The Kurdistan Workers' Party (PKK) have claimed responsibility for sabotaging the Baku-Tbilisi-Ceyhan (BTC) pipeline near the town of Refahiye in eastern Turkey on Tuesday 5 August which has helped push up oil prices due to concerns over the security of the supply route.

It is the first blast ever reported on the £2.1bn supply route, which carries more than 1 per cent of the world's oil supply from Azerbaijan through Georgia and on to the Turkish Mediterranean coast. It is still unclear whether the explosion was accidental or caused by sabotage.

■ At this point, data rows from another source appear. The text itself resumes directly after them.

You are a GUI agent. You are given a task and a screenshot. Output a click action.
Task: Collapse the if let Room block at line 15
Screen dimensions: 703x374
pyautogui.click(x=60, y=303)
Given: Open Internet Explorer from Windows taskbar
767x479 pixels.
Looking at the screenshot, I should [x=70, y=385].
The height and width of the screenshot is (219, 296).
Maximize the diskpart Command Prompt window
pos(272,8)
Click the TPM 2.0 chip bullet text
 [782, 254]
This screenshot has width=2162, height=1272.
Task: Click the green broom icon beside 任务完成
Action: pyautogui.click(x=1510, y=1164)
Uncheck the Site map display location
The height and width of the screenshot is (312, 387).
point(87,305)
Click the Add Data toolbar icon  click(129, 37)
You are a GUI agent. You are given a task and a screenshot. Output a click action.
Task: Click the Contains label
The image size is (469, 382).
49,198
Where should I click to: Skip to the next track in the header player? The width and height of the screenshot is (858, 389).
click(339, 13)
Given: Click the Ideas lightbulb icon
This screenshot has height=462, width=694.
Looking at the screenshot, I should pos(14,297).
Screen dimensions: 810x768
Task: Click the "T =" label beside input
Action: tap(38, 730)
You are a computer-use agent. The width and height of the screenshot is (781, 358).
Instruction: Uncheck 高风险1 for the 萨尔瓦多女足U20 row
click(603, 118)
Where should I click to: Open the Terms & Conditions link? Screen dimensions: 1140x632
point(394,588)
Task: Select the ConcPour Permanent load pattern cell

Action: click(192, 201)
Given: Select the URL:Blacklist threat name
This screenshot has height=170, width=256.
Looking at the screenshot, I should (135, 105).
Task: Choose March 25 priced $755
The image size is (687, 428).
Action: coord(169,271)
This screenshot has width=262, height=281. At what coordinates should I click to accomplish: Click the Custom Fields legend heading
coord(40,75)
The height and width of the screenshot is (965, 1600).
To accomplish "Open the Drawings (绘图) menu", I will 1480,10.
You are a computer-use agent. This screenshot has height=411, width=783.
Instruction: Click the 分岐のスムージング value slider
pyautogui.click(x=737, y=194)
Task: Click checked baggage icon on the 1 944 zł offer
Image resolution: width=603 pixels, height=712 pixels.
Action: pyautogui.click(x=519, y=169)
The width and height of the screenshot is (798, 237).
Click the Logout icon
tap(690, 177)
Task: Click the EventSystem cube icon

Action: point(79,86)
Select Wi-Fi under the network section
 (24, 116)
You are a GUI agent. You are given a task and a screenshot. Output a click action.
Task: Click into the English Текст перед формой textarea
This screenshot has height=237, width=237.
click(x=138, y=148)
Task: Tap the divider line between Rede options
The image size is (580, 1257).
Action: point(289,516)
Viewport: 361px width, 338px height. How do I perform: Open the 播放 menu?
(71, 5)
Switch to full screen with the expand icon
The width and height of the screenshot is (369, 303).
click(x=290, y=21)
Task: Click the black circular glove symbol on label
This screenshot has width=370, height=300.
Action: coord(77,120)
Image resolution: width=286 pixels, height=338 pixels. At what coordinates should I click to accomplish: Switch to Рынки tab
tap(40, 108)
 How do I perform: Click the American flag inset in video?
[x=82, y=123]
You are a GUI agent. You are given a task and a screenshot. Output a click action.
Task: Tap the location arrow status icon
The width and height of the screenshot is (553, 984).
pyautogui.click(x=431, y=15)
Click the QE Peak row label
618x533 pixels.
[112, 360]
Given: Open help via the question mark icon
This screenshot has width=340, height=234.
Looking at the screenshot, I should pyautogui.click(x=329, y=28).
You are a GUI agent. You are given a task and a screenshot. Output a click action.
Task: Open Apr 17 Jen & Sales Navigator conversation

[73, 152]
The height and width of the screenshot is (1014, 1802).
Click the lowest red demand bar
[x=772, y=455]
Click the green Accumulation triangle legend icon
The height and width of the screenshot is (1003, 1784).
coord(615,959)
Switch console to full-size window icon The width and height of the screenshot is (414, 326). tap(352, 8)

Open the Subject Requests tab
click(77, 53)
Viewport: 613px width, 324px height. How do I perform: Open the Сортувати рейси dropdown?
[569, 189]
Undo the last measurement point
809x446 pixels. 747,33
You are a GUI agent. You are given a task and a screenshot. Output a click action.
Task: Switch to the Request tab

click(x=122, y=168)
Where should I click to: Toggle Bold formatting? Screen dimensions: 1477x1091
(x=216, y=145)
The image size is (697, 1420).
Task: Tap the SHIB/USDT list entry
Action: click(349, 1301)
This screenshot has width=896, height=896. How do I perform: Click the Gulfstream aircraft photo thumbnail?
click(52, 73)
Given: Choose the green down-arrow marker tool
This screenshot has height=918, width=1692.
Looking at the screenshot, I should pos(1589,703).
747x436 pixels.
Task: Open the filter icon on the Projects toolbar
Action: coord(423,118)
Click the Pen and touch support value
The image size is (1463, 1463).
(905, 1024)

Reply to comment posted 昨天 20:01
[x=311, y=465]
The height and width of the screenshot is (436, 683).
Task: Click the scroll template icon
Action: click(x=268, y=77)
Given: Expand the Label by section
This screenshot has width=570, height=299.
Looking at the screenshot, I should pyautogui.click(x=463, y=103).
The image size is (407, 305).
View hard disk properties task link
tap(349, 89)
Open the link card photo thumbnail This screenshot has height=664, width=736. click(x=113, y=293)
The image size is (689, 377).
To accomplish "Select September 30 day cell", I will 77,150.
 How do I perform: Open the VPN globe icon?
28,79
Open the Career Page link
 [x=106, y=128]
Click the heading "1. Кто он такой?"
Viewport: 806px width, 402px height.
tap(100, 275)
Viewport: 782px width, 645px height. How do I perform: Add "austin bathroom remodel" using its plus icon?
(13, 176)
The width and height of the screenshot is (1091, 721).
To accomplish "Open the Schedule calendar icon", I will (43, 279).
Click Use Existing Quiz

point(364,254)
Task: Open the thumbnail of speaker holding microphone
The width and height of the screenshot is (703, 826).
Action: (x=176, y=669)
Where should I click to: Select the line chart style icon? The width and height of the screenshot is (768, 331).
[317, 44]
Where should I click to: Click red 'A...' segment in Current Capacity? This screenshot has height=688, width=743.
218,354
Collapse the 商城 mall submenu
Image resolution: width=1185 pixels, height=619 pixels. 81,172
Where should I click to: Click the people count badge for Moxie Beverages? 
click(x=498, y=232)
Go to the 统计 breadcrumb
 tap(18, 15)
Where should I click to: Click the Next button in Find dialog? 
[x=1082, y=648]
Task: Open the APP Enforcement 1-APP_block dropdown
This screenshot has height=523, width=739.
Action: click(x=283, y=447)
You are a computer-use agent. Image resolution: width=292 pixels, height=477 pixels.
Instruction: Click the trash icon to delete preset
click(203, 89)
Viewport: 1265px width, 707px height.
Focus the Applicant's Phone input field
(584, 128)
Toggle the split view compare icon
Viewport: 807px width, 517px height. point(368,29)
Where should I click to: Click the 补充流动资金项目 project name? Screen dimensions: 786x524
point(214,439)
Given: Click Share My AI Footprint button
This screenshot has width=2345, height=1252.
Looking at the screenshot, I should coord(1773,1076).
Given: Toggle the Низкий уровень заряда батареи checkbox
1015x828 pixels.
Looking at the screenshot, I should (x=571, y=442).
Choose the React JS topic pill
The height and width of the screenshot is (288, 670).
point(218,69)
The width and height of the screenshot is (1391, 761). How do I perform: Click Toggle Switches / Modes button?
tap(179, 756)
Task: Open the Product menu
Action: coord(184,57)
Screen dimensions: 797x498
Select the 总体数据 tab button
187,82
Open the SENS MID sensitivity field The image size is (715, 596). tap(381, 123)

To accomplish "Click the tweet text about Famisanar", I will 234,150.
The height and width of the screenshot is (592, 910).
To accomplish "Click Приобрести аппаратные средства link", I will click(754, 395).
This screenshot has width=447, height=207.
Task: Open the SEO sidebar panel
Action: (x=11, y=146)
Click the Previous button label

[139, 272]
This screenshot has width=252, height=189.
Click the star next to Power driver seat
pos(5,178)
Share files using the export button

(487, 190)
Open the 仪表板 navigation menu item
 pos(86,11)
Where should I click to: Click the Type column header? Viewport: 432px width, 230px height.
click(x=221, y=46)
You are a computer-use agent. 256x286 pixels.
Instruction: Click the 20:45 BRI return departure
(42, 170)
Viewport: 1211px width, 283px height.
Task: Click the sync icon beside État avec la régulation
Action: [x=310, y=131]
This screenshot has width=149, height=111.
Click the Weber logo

The BTC pipeline is 1,770km long and provides an alternative to the Russian transit network for Caspian crude oil, running from the Azeri capital of Baku, through the Georgian capital of Tbilisi, and on to Ceyhan in Turkey. Since the explosion, stocks at the oil depot in Ceyhan have been severely depleted and the pipeline's operators have stopped using reserves to load tankers at the port. Reports that the pipeline could be closed for up to a fortnight, along with the claim by the PKK, have added to supply concerns in the global oil market.

The explosion happened outside the PKK's usual area of operations in the mainly Kurdish south-east of Turkey, where it has been fighting the Turkish military since 1984 in a campaign for self rule. They have, however, also claimed responsibility for a pipeline attack in March of this year that stopped the export of natural gas from Iran to Turkey for five days.